Fit empirical interval-width correction factors from an evaluation
DataFrame.

This function learns one multiplicative factor per forecast horizon
so that an existing predictive interval reaches a desired empirical
coverage on evaluation data. It is designed for the common case where
a model already produces quantile forecasts, but the resulting
intervals are systematically too narrow or too wide.

For each group of rows, the function identifies

- one lower quantile,
- one median-like quantile, and
- one upper quantile,

then searches for the smallest factor :math:`f \ge 1` such that the
rescaled interval reaches the requested target coverage.

If :math:`q_{lo}`, :math:`q_{md}`, and :math:`q_{hi}` denote the
selected lower, median, and upper forecasts, the calibrated interval
used during fitting is

.. math::

   \tilde q_{lo} = q_{md} - f \, (q_{md} - q_{lo})

.. math::

   \tilde q_{hi} = q_{md} + f \, (q_{hi} - q_{md})

and the fitted factor is the smallest value whose empirical coverage
is at least the target, up to the requested tolerance.

This is a lightweight post-hoc calibration strategy that is especially
useful for multi-horizon quantile forecasts, where sharpness and
coverage must be balanced carefully in downstream risk analysis
:cite:p:`Limetal2021,Kouadio2025XTFT`.

Parameters
----------
df_eval : pandas.DataFrame
    Evaluation table containing the observed target and the forecast
    quantile columns used for calibration.
target_name : str, default="subsidence"
    Base name of the forecasted variable. When ``column_map`` is not
    provided, quantile columns are auto-detected using names such as
    ``"{target_name}_q10"``, ``"{target_name}_q50"``, and
    ``"{target_name}_q90"``.
column_map : mapping or None, default=None
    Optional explicit column mapping. This may contain at least

    - ``"quantiles"``: a mapping from quantile level to column name,
      or a list of quantile column names,
    - ``"actual"``: the observed target column.

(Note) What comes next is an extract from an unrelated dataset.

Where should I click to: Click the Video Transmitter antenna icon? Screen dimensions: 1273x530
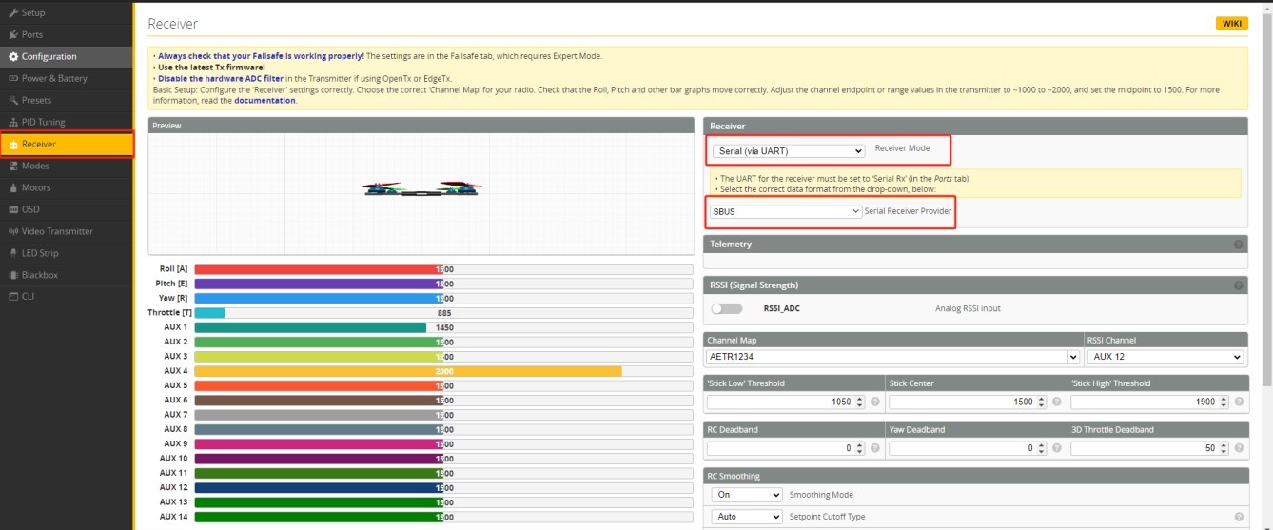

    This is useful when the DataFrame does not follow the default
    naming convention.
step_col : str, default="forecast_step"
    Column used to fit separate factors per horizon or lead time.
    If this column is missing, the full DataFrame is treated as a
    single group and a single factor is returned with key ``1``.
interval : tuple of float, default=(0.1, 0.9)
    Nominal lower and upper quantiles defining the interval to
    calibrate. The function uses the closest available quantiles in
    the DataFrame.
target_coverage : float, default=0.8
    Desired empirical coverage of the calibrated interval.
median_q : float, default=0.5
    Target quantile used as the center of the interval expansion.
    The nearest available quantile in the DataFrame is used.
tol : float, default=1e-3
    Numerical tolerance used during the bisection search.
f_max : float, default=5.0
    Upper bound for the searched interval factor. If the target
    coverage cannot be reached before this bound, ``f_max`` is
    returned for that group.
max_iter : int, default=32
    Maximum number of bisection iterations used to fit each factor.
verbose : int, default=1
    Verbosity level forwarded to the internal logging helper.
logger : logging.Logger or None, default=None
    Optional logger used for progress messages.

Returns
-------
dict[int, float]
    Dictionary mapping each forecast horizon to its fitted interval
    factor.

Raises
------
ValueError
    If no actual column can be resolved, or if no valid quantile
    interval can be formed from the available columns.
KeyError
    If a user-specified column in ``column_map`` is missing.

Notes
-----
This function does not change the forecasts directly. It only learns
the correction factors. To apply the fitted factors to evaluation or
future forecasts, use :func:`apply_interval_factors_df`.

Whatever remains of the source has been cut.